Other agents that target IL6 signaling are either commercially available or in clinical development, including direct IL6 inhibitors such as siltuximab and the IL6-trans signaling blocker sgp130Fc (20, 21, 23, 24). These agents have the potential to be effective for CRS, but future studies are needed. Our extensive cytokine profiling does not support the use of TNFα blockade after CAR T cells. Although some of the soluble TNF receptors were markedly elevated in patients with severe CRS, peak levels of TNFα were quite low. Interestingly, it has recently been shown that induction of shedding of TNF receptors leads to complete unresponsiveness of TNFα target cells (26). Published studies demonstrating efficacy of TNFα blockade used inhibitors in diseases with elevated serum or tissue TNFα levels. Although some TNFα-blocking agents such as etanercept also target TNF receptors, it is unknown whether targeting TNF receptors in patients with low levels of TNFα is efficacious. For patients who become critically ill after CAR T cells and do not respond to IL6 blockade, JAK/STAT, IFNγ, or sIL2Rα inhibitors could potentially be effective in ameliorating CRS symptoms. Unfortunately, these would likely affect the function of the CAR T cells.

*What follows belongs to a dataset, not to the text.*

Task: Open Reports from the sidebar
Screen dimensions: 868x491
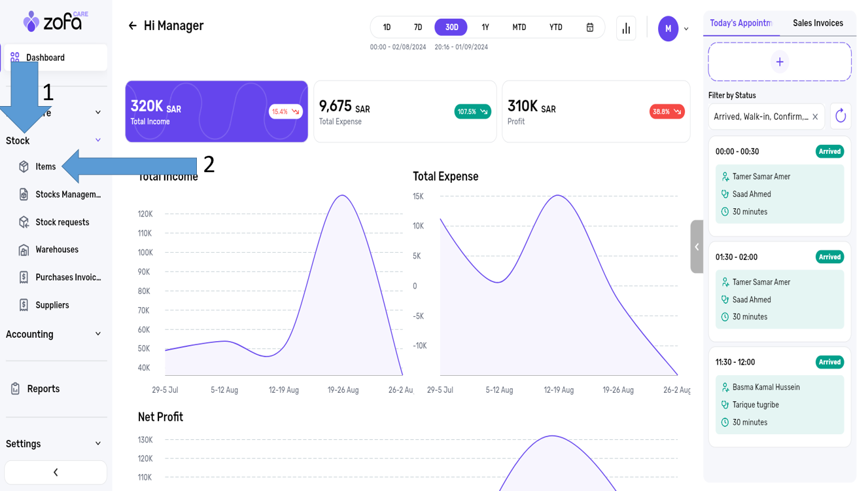Action: [x=43, y=389]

Confounding variables that can affect cytokine production should always be considered when interpreting cytokine patterns to understand disease biology or develop predictive models. Mild differences in baseline cytokine values can occur in healthy normal subjects based on age, gender, and ethnic background (27). Disease-related factors, including the type of malignancy or disease burden, can also affect cytokine production. It is also important to evaluate both relative and absolute changes in cytokine production. Differences between populations are sometimes reported as fold changes without consideration of the absolute values, but this can be misleading, as statistically significant differences may not be biologically or clinically meaningful. We considered values in the context of the degree of variation seen in healthy populations and the levels reported in patients with inflammatory diseases and/or infection. We considered both the absolute and relative differences between groups.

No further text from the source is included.